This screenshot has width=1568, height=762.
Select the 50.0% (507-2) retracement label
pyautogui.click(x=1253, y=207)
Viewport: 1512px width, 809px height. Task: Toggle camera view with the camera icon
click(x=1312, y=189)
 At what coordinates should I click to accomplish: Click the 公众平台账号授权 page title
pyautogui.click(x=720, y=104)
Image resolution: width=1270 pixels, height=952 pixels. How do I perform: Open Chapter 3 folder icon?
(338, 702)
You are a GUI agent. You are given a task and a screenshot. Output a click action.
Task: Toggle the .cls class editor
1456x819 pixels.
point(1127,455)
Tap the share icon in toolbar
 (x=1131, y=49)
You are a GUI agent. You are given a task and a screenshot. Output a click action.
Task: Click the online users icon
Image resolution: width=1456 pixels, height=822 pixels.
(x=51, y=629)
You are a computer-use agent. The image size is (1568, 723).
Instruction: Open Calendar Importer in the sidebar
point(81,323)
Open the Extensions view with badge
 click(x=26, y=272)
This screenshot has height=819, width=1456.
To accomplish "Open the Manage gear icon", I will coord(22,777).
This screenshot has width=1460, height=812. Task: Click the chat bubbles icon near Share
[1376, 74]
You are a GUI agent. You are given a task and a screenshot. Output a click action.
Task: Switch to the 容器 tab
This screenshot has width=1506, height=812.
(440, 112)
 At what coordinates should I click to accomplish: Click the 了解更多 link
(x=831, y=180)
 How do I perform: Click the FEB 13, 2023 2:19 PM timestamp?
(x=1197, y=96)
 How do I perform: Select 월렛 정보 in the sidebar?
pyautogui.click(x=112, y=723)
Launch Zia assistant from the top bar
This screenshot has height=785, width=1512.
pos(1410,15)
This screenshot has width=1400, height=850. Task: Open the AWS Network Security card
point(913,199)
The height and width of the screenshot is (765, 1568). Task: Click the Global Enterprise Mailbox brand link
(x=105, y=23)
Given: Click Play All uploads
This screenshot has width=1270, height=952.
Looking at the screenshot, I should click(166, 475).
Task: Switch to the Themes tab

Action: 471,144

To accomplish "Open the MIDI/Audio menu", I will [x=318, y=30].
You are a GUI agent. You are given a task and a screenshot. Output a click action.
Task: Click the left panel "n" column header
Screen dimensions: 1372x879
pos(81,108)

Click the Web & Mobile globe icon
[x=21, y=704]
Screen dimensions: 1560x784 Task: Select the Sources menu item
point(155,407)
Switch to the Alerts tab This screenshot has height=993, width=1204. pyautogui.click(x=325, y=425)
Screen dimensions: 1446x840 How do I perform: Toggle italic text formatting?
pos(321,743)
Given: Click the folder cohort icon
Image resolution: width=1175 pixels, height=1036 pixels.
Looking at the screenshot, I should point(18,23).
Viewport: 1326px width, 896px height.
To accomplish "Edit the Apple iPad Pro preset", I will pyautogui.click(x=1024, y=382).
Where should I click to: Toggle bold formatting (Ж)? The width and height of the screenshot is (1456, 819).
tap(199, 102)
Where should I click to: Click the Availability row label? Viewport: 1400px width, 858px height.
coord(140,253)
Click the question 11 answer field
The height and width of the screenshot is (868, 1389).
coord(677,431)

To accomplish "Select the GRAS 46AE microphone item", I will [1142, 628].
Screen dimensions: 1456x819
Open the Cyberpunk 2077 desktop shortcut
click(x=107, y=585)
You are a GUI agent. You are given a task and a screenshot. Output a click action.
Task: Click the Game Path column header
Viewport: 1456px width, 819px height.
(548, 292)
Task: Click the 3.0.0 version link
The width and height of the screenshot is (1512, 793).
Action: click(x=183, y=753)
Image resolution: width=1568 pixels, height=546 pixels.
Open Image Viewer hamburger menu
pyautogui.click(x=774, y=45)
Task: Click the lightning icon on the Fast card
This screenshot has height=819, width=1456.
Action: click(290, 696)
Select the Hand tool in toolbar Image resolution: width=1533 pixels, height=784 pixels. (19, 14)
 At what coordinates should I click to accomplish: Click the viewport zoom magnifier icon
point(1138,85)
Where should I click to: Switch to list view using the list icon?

GOAL OF THE EXERCISE
Only the lines from the one with "Open Image Viewer hamburger menu" through the end of the data should be printed, each exactly as it appears.

REPLY
Open Image Viewer hamburger menu
pyautogui.click(x=774, y=45)
Task: Click the lightning icon on the Fast card
This screenshot has height=819, width=1456.
Action: click(290, 696)
Select the Hand tool in toolbar Image resolution: width=1533 pixels, height=784 pixels. (19, 14)
 At what coordinates should I click to accomplish: Click the viewport zoom magnifier icon
point(1138,85)
Where should I click to: Switch to list view using the list icon?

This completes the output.